Congress may not limit french fries in schools, but Philly already does

    Last week Congress struck down proposed new rules from the Department of Agriculture to cut back on french fries and pizza in school lunches.

    The new school lunch guidelines, proposed by the USDA in January, would have limited starchy vegetables, including fries, to one cup a week in federally subsidized lunch programs. They also would have required at least half of the grains served to be whole grains. Another proposal was to increase the amount of tomato sauce a slice of pizza would need to have to be considered a vegetable — currently, it is two tablespoons.

    Amy Virus, a registered dietitian who helps plan the Philadelphia School District’s menus, said even though they were struck down by Congress, some of the guidelines are already in place in the district.

    “We have been working hard to incorporate the guidelines from the HealthierUS Schools Challenge, which asks us to increase the number of whole grains in the menu as well as fresh fruits and vegetables,” Virus said.

    Fries are served only once a week, and Virus says the school district offers dark green and orange vegetables and whole grains three times per week. Though a $6.8 billion price-tag over five years was a major reason some school districts and Congress backed away from some provisions of the rule, Virus said the Philadelphia district has been able to work within its existing budget to increase the nutritional content in lunches. That is partly because the national healthy schools challenge increased demand nationally for items such as pizza with whole-grain crust.

    “There’s more of a market demand for whole-grain products, so we’re able to bring them in at a reasonable cost,” Virus said.

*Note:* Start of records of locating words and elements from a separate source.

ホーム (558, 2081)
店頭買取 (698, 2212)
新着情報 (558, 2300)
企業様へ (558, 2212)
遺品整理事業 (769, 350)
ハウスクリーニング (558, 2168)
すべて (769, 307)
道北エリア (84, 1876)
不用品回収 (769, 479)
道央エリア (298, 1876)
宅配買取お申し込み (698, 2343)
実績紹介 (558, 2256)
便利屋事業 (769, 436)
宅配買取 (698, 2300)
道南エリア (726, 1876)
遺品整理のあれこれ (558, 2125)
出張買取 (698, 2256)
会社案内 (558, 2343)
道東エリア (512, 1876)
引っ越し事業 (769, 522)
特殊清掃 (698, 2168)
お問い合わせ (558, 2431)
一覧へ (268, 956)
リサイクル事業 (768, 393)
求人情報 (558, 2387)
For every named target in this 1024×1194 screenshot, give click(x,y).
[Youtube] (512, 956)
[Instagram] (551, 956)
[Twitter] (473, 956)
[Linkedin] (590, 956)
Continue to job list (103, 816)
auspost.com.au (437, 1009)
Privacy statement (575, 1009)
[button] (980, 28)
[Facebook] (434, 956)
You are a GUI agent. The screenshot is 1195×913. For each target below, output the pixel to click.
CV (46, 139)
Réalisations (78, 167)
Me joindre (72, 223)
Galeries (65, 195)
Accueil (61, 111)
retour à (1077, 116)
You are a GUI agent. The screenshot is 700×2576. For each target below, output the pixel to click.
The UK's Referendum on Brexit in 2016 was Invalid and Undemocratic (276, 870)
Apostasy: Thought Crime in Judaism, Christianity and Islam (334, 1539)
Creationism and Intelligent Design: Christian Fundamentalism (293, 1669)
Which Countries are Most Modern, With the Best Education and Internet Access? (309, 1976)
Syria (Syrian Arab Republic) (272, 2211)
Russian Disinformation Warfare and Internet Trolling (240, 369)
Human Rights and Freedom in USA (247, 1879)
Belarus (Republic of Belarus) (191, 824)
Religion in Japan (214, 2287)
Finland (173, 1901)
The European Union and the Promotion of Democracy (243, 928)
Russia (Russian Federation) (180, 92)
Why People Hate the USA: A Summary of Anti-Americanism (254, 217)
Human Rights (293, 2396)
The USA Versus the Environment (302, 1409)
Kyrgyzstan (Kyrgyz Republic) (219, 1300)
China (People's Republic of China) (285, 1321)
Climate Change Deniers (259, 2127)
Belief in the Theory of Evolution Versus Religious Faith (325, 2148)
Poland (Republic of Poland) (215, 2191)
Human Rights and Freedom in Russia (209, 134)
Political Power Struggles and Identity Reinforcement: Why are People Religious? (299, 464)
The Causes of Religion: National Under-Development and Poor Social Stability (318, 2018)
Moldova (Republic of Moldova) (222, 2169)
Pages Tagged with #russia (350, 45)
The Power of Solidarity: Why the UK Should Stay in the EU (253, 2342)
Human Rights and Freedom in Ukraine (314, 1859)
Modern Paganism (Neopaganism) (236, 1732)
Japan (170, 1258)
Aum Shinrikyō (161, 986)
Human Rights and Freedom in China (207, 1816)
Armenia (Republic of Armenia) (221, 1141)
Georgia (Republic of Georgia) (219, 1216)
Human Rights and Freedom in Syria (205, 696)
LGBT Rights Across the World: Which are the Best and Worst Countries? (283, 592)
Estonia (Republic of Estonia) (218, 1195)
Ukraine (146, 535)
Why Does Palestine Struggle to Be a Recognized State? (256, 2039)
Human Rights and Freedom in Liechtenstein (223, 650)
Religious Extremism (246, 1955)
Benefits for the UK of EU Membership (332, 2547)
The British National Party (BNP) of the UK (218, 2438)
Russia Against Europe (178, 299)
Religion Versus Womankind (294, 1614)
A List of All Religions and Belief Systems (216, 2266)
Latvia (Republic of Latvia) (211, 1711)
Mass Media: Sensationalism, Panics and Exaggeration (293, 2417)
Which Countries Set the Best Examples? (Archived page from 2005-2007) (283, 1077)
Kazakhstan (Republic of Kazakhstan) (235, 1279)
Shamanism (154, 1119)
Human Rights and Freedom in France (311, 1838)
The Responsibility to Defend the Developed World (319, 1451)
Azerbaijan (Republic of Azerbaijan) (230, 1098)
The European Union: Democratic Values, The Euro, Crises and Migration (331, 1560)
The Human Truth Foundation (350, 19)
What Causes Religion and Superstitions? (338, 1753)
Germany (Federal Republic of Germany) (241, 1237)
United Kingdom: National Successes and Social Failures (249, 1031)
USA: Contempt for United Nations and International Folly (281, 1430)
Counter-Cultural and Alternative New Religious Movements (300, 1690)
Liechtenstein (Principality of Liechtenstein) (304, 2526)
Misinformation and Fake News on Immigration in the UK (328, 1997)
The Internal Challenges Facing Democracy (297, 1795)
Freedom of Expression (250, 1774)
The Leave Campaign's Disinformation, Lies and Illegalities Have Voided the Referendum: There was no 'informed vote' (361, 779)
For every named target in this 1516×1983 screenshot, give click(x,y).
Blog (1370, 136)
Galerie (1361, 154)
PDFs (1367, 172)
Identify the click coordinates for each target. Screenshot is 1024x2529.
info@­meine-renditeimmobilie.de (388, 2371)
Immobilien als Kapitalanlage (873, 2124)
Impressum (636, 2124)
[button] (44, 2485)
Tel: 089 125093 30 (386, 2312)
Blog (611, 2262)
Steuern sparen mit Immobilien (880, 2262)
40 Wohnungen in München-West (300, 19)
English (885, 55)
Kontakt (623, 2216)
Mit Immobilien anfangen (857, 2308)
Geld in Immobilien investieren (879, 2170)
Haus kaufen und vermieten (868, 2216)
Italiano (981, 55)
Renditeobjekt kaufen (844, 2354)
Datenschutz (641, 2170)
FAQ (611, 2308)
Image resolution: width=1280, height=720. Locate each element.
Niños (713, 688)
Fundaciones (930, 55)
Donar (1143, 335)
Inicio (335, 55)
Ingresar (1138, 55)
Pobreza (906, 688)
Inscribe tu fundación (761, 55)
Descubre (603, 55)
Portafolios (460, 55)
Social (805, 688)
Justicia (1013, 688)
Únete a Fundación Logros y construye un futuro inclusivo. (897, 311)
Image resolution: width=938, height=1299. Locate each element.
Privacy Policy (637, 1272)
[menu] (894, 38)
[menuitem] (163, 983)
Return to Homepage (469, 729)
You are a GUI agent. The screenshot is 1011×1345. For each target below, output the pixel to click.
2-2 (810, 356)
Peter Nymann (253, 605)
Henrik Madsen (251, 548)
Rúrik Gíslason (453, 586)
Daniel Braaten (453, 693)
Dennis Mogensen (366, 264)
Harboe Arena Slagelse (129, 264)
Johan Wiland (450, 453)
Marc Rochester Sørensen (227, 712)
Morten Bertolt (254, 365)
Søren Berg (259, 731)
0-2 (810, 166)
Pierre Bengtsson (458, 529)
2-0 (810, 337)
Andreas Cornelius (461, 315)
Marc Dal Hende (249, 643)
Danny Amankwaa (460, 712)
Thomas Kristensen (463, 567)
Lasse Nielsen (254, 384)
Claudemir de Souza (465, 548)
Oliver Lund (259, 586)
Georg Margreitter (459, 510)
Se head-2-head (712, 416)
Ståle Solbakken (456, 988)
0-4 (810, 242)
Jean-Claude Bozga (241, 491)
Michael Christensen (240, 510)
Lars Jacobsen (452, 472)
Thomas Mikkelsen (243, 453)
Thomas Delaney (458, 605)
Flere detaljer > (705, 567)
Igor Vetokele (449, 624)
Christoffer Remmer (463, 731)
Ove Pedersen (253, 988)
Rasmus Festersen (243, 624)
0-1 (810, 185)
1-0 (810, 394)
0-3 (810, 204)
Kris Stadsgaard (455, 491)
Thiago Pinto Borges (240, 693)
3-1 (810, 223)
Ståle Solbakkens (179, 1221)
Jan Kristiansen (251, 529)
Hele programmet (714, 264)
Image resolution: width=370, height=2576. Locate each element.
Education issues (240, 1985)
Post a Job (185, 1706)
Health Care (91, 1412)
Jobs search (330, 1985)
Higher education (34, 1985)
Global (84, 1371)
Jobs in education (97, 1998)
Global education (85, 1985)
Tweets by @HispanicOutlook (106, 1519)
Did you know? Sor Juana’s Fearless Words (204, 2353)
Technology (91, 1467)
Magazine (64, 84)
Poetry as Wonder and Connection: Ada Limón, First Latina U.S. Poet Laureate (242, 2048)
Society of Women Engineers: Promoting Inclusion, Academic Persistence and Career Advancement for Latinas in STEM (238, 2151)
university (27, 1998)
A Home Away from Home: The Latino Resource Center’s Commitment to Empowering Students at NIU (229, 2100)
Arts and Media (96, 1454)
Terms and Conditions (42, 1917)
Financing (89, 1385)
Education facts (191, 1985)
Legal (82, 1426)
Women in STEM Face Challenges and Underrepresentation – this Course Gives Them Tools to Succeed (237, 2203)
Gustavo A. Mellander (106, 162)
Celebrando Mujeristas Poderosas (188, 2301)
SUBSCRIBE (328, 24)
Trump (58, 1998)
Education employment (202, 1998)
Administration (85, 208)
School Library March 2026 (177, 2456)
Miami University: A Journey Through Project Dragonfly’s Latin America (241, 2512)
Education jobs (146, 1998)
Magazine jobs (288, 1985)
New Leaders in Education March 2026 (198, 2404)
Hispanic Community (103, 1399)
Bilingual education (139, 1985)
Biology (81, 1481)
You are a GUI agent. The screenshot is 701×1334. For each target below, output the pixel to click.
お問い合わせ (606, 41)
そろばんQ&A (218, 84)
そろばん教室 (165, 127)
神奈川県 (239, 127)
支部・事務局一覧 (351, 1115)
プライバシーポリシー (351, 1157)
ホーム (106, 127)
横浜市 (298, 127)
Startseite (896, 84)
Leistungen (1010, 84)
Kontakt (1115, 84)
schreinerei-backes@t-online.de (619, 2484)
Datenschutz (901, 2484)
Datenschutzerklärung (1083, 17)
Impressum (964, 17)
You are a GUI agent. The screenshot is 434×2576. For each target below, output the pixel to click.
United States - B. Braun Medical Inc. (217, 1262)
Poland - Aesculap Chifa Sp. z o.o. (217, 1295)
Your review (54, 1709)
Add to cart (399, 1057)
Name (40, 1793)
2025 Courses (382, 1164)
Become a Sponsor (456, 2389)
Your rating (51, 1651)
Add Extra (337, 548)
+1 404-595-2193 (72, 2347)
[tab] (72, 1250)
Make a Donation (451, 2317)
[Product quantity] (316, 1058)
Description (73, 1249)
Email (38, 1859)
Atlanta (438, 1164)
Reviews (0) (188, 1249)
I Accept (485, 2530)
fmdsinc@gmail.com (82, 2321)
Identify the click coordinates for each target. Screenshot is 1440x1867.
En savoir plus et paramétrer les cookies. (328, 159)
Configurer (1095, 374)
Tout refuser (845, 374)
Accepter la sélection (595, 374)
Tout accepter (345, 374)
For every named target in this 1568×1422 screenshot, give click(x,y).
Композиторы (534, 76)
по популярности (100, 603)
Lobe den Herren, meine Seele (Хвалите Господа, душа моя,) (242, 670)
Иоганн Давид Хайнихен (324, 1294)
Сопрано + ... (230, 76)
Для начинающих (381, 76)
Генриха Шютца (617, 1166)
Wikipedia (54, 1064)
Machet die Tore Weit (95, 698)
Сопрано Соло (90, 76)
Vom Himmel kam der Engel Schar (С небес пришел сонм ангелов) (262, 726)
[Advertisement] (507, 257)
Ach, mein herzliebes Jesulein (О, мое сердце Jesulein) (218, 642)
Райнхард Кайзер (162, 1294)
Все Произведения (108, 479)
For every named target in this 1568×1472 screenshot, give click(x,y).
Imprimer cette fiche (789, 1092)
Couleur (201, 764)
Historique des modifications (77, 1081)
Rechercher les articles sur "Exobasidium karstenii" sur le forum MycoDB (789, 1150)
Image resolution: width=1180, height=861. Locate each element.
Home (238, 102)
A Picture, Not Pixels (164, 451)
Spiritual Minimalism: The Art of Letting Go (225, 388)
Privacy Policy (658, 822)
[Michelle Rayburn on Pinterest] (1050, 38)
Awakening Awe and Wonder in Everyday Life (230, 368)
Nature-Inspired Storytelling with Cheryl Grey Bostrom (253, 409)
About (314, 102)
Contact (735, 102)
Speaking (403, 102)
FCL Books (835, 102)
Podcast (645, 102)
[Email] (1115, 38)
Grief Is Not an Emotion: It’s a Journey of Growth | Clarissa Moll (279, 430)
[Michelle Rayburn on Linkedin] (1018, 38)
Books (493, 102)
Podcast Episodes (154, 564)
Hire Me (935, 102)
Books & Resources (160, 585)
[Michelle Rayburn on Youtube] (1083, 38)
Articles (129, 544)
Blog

    Congress left intact provisions in the USDA rules that would double the servings of fruits and vegetables in school lunches, specifying that some be dark green or orange vegetables.

    Alyssa Moles is the regional coordinator for the Farm to School program, which helps supply locally grown produce to 30 schools in the Philadelphia School District.

    “In Philadelphia it actually isn’t going to be a huge change because they’ve already been working to serve a variety of vegetables,” Moles said.

    Schools would get an increase of 6 cents per meal if they abide by new, healthier guidelines and other regulations.